◆ Problems and tasks:
1. According to the article about the Heal app, what fee does the app automatically charge to the credit card on file?
2. Resume the article about the Heal app, picking up after its last sentence.

◆ Text section:
##########
Heal app brings doctors right to your door

Denise Dador Image
Saturday, March 7, 2015
A new mobile application can bring a doctor right to a patient's front door for a small fee. It's similar to the ride-share service Uber.
A new mobile application can bring a doctor right to a patient's front door for a small fee. It's similar to the ride-share service Uber.
KABC-KABC

LOS ANGELES (KABC) -- Many people can't even remember the days when doctors used to make house calls. But now new technology is blending with old fashioned medicine to create a service that makes doctor visits convenient.

Noelle Rox is busy around the clock teaching Pilates and running her own Pacific Palisades studio.

A few weeks ago, a nagging cold kept getting worse, and she didn't want to take time off to see her doctor. Instead, she downloaded a new mobile app called Heal.

Within 15 minutes, Dr. Maysa Alavi arrived to check up on Rox.

For iPhone users, you need to indicate whether an adult or child is in need of a doctor. Similar to the ride-share service Uber, the app finds your location and automatically charges a credit card on file a $99 fee. Within an hour, a doctor shows up at your door.

"So the patient feels comfortable. They get the care that they need, the attention that they deserve, and they're not being exposed to other sick people in the typical waiting room," Alavi said.

Heal is one of the few new applications and services responding to the growing patient dissatisfaction with access and wait times at doctors' offices.
##########
(Dataset records)
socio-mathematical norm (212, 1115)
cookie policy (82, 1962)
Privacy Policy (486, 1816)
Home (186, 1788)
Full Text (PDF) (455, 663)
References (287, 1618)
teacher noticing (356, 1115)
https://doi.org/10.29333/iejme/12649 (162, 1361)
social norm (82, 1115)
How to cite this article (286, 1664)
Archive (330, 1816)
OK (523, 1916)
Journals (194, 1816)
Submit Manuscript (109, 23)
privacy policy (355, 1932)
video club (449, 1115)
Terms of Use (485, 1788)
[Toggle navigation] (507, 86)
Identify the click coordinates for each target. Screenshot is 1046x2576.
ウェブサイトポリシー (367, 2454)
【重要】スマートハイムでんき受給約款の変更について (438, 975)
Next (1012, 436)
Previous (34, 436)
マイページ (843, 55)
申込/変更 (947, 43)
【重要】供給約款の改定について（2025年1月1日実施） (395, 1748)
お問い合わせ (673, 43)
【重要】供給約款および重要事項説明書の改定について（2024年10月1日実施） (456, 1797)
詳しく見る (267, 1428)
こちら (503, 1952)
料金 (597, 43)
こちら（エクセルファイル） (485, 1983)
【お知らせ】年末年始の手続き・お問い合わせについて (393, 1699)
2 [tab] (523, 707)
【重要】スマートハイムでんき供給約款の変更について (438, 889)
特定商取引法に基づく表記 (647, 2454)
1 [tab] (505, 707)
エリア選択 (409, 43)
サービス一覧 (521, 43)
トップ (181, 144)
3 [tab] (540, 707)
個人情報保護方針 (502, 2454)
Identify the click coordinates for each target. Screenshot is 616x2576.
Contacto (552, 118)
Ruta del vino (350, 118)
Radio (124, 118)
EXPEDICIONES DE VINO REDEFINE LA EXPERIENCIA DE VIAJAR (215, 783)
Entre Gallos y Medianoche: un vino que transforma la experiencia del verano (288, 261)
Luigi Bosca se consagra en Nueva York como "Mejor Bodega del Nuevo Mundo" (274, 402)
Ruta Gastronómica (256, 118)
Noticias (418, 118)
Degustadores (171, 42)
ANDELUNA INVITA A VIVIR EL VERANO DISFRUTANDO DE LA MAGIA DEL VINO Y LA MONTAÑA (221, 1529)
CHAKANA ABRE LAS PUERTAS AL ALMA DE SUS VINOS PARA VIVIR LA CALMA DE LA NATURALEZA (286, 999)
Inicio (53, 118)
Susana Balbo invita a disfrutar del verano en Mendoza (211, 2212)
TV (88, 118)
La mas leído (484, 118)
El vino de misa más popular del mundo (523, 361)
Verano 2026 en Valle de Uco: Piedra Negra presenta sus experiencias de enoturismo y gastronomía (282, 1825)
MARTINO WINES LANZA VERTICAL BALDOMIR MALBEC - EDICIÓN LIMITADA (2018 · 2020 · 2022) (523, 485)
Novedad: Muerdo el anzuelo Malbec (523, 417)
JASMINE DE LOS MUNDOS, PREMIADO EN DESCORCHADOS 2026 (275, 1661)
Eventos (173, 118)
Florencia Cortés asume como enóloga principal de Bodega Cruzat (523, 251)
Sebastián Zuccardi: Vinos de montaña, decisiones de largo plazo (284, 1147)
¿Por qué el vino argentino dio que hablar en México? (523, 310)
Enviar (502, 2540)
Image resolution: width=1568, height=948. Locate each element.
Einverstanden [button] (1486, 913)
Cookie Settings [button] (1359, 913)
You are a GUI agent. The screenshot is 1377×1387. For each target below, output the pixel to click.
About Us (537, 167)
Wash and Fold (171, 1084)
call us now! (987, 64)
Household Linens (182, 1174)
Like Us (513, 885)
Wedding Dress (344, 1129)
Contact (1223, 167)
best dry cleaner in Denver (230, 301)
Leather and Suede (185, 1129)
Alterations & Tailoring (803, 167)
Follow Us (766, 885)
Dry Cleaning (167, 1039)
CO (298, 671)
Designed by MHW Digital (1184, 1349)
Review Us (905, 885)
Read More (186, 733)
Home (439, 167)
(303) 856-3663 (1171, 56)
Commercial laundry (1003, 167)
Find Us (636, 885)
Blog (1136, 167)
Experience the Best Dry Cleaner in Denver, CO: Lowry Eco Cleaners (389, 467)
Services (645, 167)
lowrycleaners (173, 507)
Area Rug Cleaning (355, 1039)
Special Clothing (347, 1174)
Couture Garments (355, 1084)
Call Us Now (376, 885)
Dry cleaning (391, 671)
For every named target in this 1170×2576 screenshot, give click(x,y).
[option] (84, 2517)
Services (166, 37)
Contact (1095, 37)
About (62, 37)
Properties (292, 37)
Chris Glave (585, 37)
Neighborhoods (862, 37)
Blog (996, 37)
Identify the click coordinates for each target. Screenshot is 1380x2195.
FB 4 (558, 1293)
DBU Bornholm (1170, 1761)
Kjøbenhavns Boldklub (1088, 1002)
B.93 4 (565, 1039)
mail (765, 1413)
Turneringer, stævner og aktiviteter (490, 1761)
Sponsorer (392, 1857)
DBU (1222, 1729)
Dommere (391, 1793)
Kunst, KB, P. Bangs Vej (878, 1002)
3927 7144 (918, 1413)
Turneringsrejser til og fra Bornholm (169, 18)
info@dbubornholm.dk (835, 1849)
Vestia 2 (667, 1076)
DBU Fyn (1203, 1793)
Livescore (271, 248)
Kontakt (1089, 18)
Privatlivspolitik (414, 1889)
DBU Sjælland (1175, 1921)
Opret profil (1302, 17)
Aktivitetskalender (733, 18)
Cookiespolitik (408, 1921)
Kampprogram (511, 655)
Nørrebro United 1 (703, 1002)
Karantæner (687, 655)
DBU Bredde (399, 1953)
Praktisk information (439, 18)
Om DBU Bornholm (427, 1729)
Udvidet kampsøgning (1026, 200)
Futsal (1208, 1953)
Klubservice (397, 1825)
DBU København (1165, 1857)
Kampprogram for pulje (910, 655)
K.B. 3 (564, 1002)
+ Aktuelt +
##########
◆ Results of the exercise:
1. $99.

2.
The founder of the app, Dr. Renee Dua, said the idea came about after she waited eight hours in the emergency room with her 1-year-old infant.

"I said to my husband there has to be a better way to do this," she said.

For now, Heal doctors only make house calls on the west side of Los Angeles, but the company plans to expand.

"We can even prescribe medicines. In the future, we'll be able to do things like IV fluids or flu shots or vaccine schedules for children," she said.

Patients have to go to labs for any blood tests or other diagnostic tests such as X-rays. The $99 fee covers the doctor's visit only. So filling prescriptions and lab tests are paid through a patient's insurance or out of pocket.

For Rox, the convenience of seeing a doctor when she wants to is worth it.

"Hit a button and have a doctor here within minutes is priceless," she said.

Dua said she hopes to add home tests such as rapid strep and urinalysis tests within the month. Doctors for the Heal app are on call from 8 a.m. until 8 p.m. seven days a week.